1. After reading the article by Thomas et al., comment on where your research, or your research interests, fit into the generational framework for health disparities research. If your work is 1rst or 2nd generation, comment on how your work could lead in the future to 3rd or 4th generation work. If your work is 3rd or 4th generation, comment on what 1rst and 2nd generation work was necessary as a foundation for your current work (or current interests).
In the field of NAFLD, disparities research is in the first generation- identifying, detecting, and documenting disparities. There have been some research on racial/ethnic disparities in NAFLD. The racial/ethnic disparities that have been described have aggregated groups, including Hispanic and Asian. I am interested in disaggregating this data as we know there is heterogeneity within these groups. However, as we have learned in this class, there are more to disparities than racial/ethnic disparities. I am interested in identifying and documenting disparities in NAFLD in addition to racial/ethnic disparities, including based on gender, education, income, language preference, health literacy, insurance status, medical comorbidities.
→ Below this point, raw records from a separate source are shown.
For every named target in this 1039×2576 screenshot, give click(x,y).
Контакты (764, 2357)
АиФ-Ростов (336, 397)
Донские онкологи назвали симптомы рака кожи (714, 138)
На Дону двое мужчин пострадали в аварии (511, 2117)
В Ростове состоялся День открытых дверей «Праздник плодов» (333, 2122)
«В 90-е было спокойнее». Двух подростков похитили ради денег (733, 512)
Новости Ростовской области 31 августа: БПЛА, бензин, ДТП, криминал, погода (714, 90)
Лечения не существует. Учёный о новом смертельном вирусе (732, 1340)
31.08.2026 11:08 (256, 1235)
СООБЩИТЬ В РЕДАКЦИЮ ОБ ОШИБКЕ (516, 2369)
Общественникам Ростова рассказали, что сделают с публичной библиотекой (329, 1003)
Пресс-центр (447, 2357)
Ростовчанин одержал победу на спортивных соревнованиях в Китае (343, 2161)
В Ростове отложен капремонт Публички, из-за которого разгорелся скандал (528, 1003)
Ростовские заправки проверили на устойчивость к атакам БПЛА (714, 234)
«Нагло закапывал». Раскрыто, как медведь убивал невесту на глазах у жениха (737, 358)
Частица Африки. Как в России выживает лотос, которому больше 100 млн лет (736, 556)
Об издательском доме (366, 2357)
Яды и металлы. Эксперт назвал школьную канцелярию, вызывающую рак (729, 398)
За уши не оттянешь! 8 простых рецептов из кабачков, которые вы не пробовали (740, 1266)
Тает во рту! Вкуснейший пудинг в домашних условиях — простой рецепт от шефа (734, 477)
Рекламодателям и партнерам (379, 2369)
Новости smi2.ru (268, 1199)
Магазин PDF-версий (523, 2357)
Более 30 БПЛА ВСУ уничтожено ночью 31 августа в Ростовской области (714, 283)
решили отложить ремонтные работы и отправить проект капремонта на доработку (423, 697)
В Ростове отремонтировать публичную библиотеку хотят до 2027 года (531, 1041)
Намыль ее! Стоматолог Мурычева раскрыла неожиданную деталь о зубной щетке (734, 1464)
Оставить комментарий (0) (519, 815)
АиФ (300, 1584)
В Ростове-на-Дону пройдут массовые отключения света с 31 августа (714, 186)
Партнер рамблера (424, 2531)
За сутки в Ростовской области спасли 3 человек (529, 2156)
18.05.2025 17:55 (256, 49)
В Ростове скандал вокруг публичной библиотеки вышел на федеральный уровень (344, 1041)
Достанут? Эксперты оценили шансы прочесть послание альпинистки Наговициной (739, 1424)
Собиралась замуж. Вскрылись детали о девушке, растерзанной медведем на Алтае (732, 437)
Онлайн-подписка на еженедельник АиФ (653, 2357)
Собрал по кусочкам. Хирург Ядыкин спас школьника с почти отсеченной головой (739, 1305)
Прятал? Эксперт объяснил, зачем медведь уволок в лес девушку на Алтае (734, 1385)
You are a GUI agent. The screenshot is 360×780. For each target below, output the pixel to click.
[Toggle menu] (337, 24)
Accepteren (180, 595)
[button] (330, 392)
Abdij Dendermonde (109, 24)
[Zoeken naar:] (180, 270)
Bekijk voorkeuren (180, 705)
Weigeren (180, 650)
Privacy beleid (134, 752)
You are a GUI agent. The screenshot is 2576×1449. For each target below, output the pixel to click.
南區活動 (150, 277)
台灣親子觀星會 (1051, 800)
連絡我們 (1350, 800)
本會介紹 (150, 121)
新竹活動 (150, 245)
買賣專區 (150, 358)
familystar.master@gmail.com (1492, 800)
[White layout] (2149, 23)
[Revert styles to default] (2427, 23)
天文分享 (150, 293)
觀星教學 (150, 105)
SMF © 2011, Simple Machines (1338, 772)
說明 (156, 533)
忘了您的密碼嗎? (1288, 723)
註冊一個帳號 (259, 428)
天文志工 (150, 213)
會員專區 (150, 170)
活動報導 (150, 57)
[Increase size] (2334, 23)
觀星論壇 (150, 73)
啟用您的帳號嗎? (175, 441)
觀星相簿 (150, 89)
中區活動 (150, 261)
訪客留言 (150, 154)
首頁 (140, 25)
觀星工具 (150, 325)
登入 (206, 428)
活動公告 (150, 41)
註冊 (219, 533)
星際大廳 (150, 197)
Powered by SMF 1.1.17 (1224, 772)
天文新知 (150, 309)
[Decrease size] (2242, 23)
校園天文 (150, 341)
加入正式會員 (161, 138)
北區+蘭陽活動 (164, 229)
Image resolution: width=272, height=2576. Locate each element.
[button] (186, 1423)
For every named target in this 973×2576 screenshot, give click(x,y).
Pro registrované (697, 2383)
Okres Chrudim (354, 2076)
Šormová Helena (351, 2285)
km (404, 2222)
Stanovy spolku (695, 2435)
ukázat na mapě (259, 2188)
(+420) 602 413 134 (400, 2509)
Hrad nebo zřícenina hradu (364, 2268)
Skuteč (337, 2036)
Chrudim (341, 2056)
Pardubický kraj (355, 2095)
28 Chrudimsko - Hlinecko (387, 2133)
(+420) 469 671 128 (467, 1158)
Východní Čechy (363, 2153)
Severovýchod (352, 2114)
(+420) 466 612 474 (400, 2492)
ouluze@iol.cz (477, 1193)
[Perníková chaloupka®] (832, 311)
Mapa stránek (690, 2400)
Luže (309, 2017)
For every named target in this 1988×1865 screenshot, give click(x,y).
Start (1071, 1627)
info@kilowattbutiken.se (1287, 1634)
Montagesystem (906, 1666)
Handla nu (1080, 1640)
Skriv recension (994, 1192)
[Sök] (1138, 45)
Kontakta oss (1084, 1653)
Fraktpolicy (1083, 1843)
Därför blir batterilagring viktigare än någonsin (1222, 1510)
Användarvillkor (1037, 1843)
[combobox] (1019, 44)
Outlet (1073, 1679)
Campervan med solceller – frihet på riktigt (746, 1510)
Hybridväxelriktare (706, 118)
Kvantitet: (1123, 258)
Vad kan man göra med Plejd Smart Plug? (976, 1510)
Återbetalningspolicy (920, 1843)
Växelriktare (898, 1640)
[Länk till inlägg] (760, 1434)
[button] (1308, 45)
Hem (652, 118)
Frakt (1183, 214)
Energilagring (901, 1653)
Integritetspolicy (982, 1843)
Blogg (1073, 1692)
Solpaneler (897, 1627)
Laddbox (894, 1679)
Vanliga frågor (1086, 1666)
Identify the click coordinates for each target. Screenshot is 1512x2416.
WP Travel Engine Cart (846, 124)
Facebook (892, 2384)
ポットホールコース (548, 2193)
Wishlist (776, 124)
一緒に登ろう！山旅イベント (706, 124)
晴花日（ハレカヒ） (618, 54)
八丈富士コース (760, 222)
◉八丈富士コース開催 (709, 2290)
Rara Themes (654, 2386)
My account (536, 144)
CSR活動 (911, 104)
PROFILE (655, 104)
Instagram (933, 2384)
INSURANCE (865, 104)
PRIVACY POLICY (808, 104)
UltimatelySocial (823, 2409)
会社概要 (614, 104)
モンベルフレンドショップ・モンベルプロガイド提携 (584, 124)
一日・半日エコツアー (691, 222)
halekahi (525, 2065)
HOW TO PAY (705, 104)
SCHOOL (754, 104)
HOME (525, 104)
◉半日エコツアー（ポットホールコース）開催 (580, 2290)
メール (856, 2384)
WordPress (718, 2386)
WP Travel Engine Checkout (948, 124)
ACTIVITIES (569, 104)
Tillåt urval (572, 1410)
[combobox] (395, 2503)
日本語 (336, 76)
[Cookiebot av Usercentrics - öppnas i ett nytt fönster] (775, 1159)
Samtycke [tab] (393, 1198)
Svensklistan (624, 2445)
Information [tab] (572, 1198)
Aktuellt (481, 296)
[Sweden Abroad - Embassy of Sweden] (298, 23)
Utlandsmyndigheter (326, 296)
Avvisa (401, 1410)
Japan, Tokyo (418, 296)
After identifying these disparities, we can work to determine the causal relationships that help us better understand why these health disparities exist for patients with NAFLD. Understanding the causal pathways that underlie these disparities can help inform future interventions to address these disparities.
2. The barbershop hypertension intervention, while essentially a clinical services intervention operating at either the fence or safety-net level as described by Jones, has some engagement with the social determinants of health. Interventions like that described in the Gottleib article are designed to mitigate the impact of social determinants. How could you apply one of these two types of interventions to your area of research? Propose one or two interventions that engage with social determinants on some level.
I think engaging the community in addressing health disparities, and literally meeting patients where they are at (something we talk a lot about in medicine), is innovative and increases the likelihood of success in reaching traditionally hard-to-reach patients. Interventions such as the barbershop hypertension intervention, of course need to include key community stakeholders in the development and implementation process. There needs to be buy-in from the community for interventions such as these to work. Some of the projects I have been involved with in the past have been using lay health workers to address smoking cessation among Chinese and Korean Americans. This intervention used lay health workers to provide education on the dangers of smoking as well as the evidence behind nicotine replacement therapy. Engaging lay health workers helped to address issues with language (since we recruited lay health workers who spoke the participants’ language), but also helped to address some of the other cultural issues such as stigma and other cultural beliefs around smoking that may not have been able to be addressed without having community members involved. One of the big issues in one of research projects is screening for chronic hepatitis B. The rates are notoriously low in some populations, particularly African Americans and certain Asian ethnicities. Engaging lay health workers may help to clarify some of the reasons behind why screening rates are so low and develop interventions that might help address these disparities.